Among those charged with seditious conspiracy was 56 year old Elmer Rhodes III, the leader of the Oath Keepers. Rhodes was charged along with Edward Vallejo, age 63. Rhodes is the founder of the Oath Keepers and Edward Vallejo is listed as just a member.

Under 18 U.S Code 2384 Seditious Conspiracy is defined as;

If two or more persons in any State or Territory, or in any place subject to the jurisdiction of the United States, conspire to overthrow, put down, or to destroy by force the Government of the United States, or to levy war against them, or to oppose by force the authority thereof, or by force to prevent, hinder, or delay the execution of any law of the United States, or by force to seize, take, or possess any property of the United States contrary to the authority thereof, they shall each be fined under this title or imprisoned not more than twenty years, or both.

The Government Will Have A Hard Time Making Its Case On The Evidence Presented

The government will have an uphill fight to make these charges stick before the court. Conspiracy charges are usually brought when law enforcement thwarts a plot before it is carried out, not a year after it supposedly occurs. This is illustrated by the acquittal of defendants in the 2021 case of seditious conspiracy brought against the Hutaree militia in Michigan to incite a rebellion against the government.  In that case, the judge said that hateful diatribes are protected by the First Amendment and did not constitute proof of making detailed plans for making a rebellion.

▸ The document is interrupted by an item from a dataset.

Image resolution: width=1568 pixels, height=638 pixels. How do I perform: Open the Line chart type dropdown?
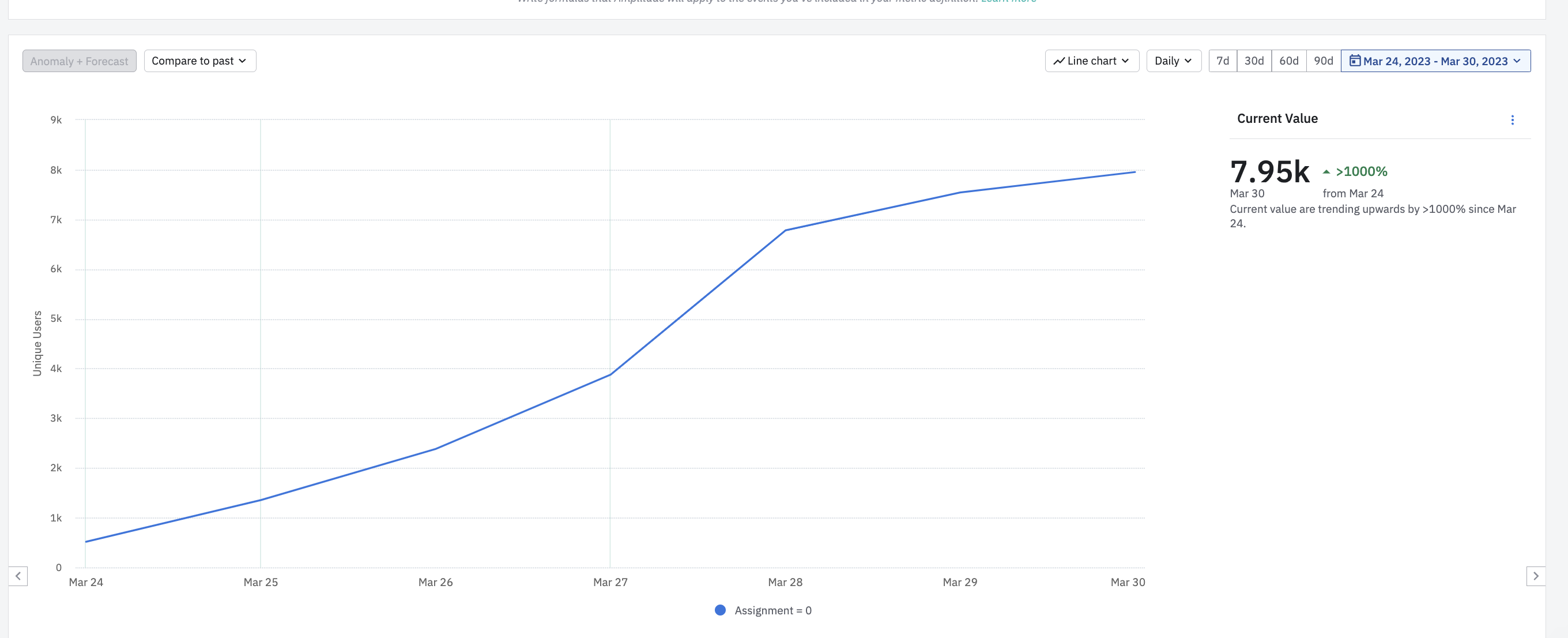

It is also well known that the government often brings conspiracy charges against defendants when they lack the evidence to prosecute them for a more specific charge. In the case of celebrity Martha Stewart, she was charged with Securities Fraud, obstruction, and conspiracy. The most serious charge of Securities fraud was dropped but she did go to prison for statements she made to the FBI and conspiracy to commit fraud.  This amounts to saying, “We can’t get you for the actual crime, but we got you on talking about committing it.”

These cases will hinge on the details of the planning made by Rhodes and others in the Oath Keepers, and the details of concrete planning to overthrow the government by violent means. The indictment itself is thin on relating actual concrete planning and instead relies on members using encrypted apps like Signal to communicate with each other and coordinate things like travel plans to reach Washington and gear legally and openly purchased to supposedly forward their plans

The indictment says that Rhodes and the Oath Keepers brought weapons with them to the area, but stored them in a hotel in Virginia, in compliance with the laws in the Capitol which makes possession of such weapons illegal.